Gwardia Koszalin - AP Kronospan Szczecinek 10:0 (4:0)
Po dwutygodniowej przerwie spowodowanej pauzą do ligowych rozgrywek wróciła nasza drużyna z rocznika 2001. Dzisiaj podejmowali na własnym boisku Akademię Piłkarską Kronospan Szczecinek. Nasi chłopcy nie dali większych szans przyjezdnym i pewnie wygrali 10:0 (4:0).
Początek spotkania nie zapowiadał takiego pogromu. Podopieczni Karola Izmajłowicza dłużej utrzymywali się przy piłce jednak przez pierwszy kwadrans nie potrafili objąć prowadzenia. Worek z bramkami rozwiązał Wiktor Klemunda, którego ostatnim podaniem obsłużył Gabriel Szygenda. W 22 minucie było już 2:0. Indywidualną akcję przeprowadził Bartek Kaźmierczak. Przebiegł z piłką spory kawałek boiska i gdy znalazł się przed bramkarzem, zagrał do lepiej ustawionego Dominika Szukiełowicza a ten skierował piłkę do pustej bramki. Niestety przy tej akcji Kazik doznał kontuzji i musiał opuścić boisko. 8 minut później gola strzelił Szygenda po prostopadłym podaniu od Mateusza Wojcieszaka. Tuż przed końcem pierwszej połowy na 4:0 podwyższył Karol Florkiewicz, który po podaniu od Szygendy uprzedził obrońcę rywali i sprytnym strzałem pokonał bramkarza gości.

--

**Zadania do wykonania**
A. Przepisz z relacji meczowej fragment od „Po dwutygodniowej przerwie” aż do „wygrali 10:0 (4:0).” włącznie.
B. Który zawodnik według relacji z meczu podał piłkę Wiktorowi Klemundzie przy pierwszym golu?
C. Dopisz dalszy ciąg relacji z meczu Gwardii Koszalin z Kronospanem Szczecinek, zaczynając od miejsca, w którym tekst się kończy.

**Segment danych**
--

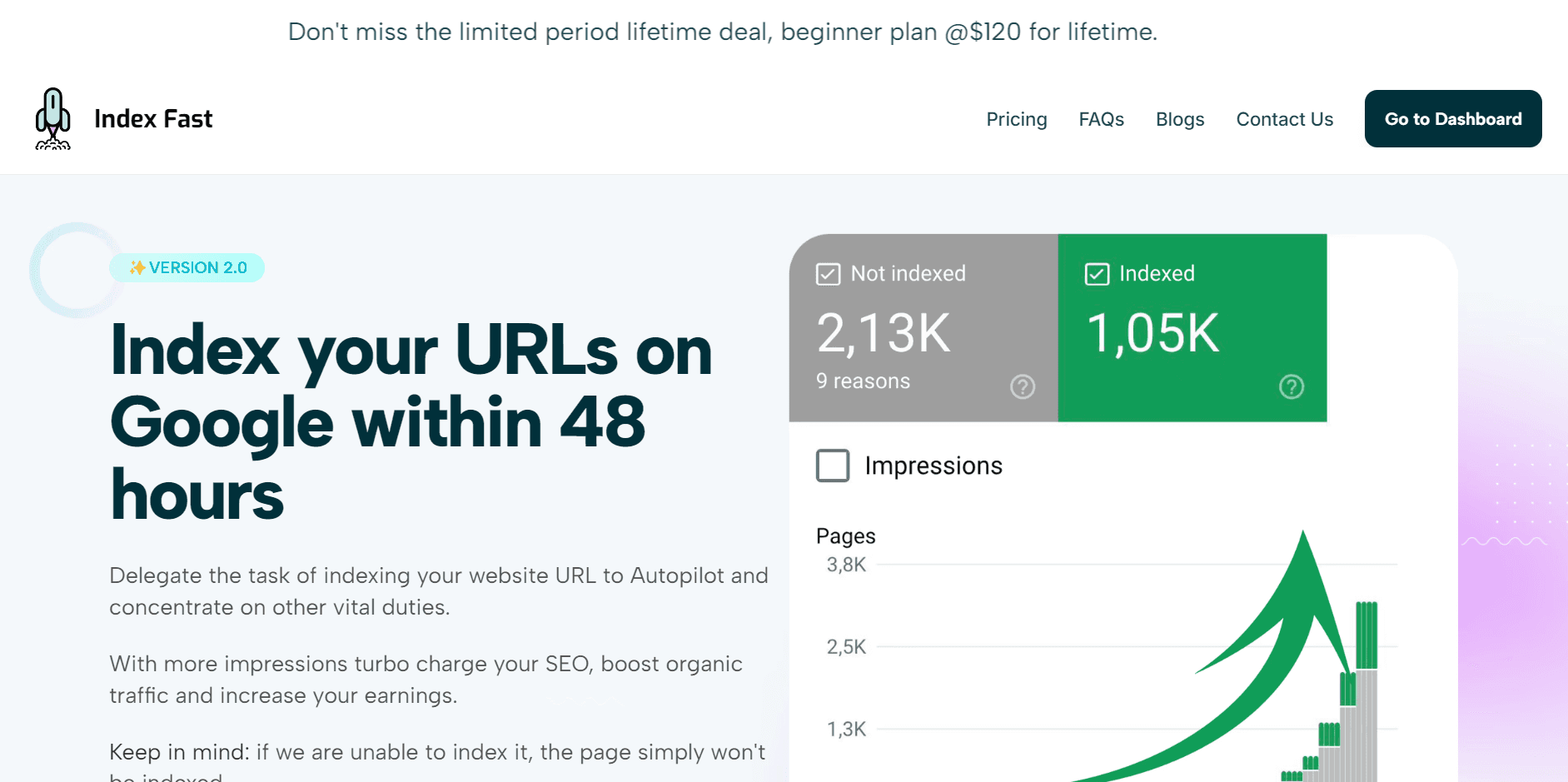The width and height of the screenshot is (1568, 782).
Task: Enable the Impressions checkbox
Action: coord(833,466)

--

**Oczekiwane odpowiedzi**
A.
Po dwutygodniowej przerwie spowodowanej pauzą do ligowych rozgrywek wróciła nasza drużyna z rocznika 2001. Dzisiaj podejmowali na własnym boisku Akademię Piłkarską Kronospan Szczecinek. Nasi chłopcy nie dali większych szans przyjezdnym i pewnie wygrali 10:0 (4:0).

B. Gabriel Szygenda.

C.
W drugiej połowie obraz gry się nie zmienił. Nasza drużyna dominowała na boisku a piłkarze ze Szczecinka ograniczali się do wybijania piłek jak najdalej od własnej bramki. W 36 minucie w pole karne dośrodkował Jakub Zieleniewicz. Najlepiej ustawiony był Szukiełowicz i ponownie pokonał golkipera. Chwilę później drugą swoją bramkę zdobył Karol Florkiewicz a trzecią asystę zaliczył Gabriel Szygenda. Po 10 minutach swój bardzo dobry występ kolejną bramką zwieńczył Szygenda. Tym razem po wyrzucie z autu Szymona Sobola ładnie obrócił się z piłką, przedryblował kilku zawodników i uderzył pod poprzeczkę zza pola karnego. Następny gol to prawdopodobnie akcja meczu. Mateusz Trejder podał na prawe skrzydło do Karola Florkiewicza, który podprowadził piłkę prawą stroną i płaskim podaniem dośrodkował wzdłuż pola karnego do Gabriela Krasowskiego. Ten zauważył lepiej ustawionego Kubę Redlarskiego i sprytnie przepuścił piłkę co kompletnie zmyliło obrońców. Kuba spokojnie przyjął futbolówkę i bez problemów umieścił piłkę w siatce. Kilka minut później ponownie trafił Redlarski. Przy tym golu musiał jedynie dobić piłkę do pustej bramki po zespołowej akcji przed polem karnym i asyście Mateusza Wojcieszaka. Wynik w 64 minucie ustalił Dominik Szukiełowicz, któremu asystował Mateusz Trejder.
W przyszłą sobotę ponownie zagramy w Koszalinie. Naszym rywalem będzie dobrze spisująca się drużyna Football Academy Szczecin, która w 5 meczach zgromadziła 9 punktów.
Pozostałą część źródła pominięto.